Annealing and Stretching Induced High Energy Storage Properties in All-Organic Composite Dielectric Films

Abstract

High discharged energy density and charge–discharge efficiency, in combination with high electric breakdown strength, maximum electric displacement and low residual displacement, are very difficult to simultaneously achieve in single-component polymer dielectrics. Plenty of researches have reported polymer based composite dielectrics filled with inorganic fillers, through complex surface modification of inorganic fillers to improve interface compatibility. In this work, a novel strategy of introducing environmentally-friendly biological polyester into fluoropolymer matrix has been presented to prepare all-organic polymer composites with desirable high energy storage properties by solution cast process (followed by annealing or stretching post-treatment), in order to simplify the preparation steps and lower the cost. Fluoropolymer with substantial ferroelectric domains (contributing to high dielectric response) as matrix and poly (3-hydroxybutyrate-co-3-hydroxyvalerate) with excellent linear polarization property (resulting in high breakdown strength) as filler were employed. By high-temperature annealing, the size of ferroelectric domains could be improved and interfacial air defects could be removed, leading to elevated high energy storage density and efficiency in composite.

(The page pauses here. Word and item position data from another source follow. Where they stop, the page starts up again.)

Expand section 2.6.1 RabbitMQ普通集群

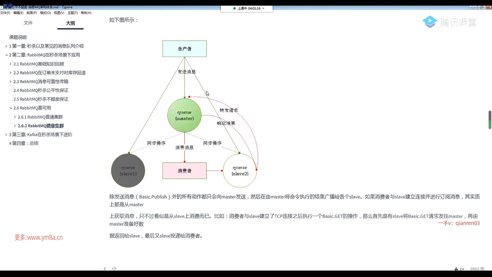[15, 117]
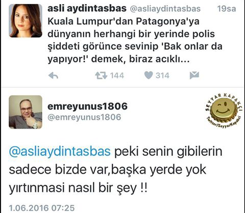Click the gray @asliaydintasbas handle in the header
This screenshot has width=245, height=213.
pyautogui.click(x=165, y=9)
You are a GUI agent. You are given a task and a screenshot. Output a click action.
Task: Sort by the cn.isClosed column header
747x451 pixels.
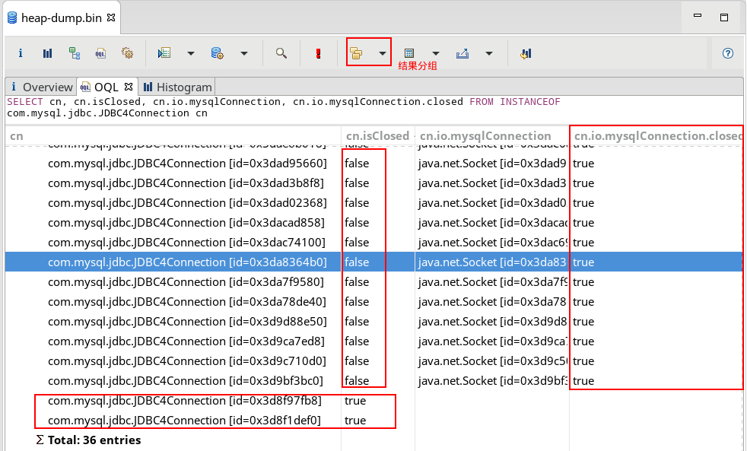pos(377,136)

By mono-directional stretching, the ferroelectric domains and polyester could be regularly oriented along stretching direction, resulting in desired high energy storage performances as well. Besides, linear dielectric components could contribute to high efficiency from their strong rigidity restrain effect on ferroelectric component. This work might open up the way for a facile fabrication of promising all-organic composite dielectric films with high energy storage properties.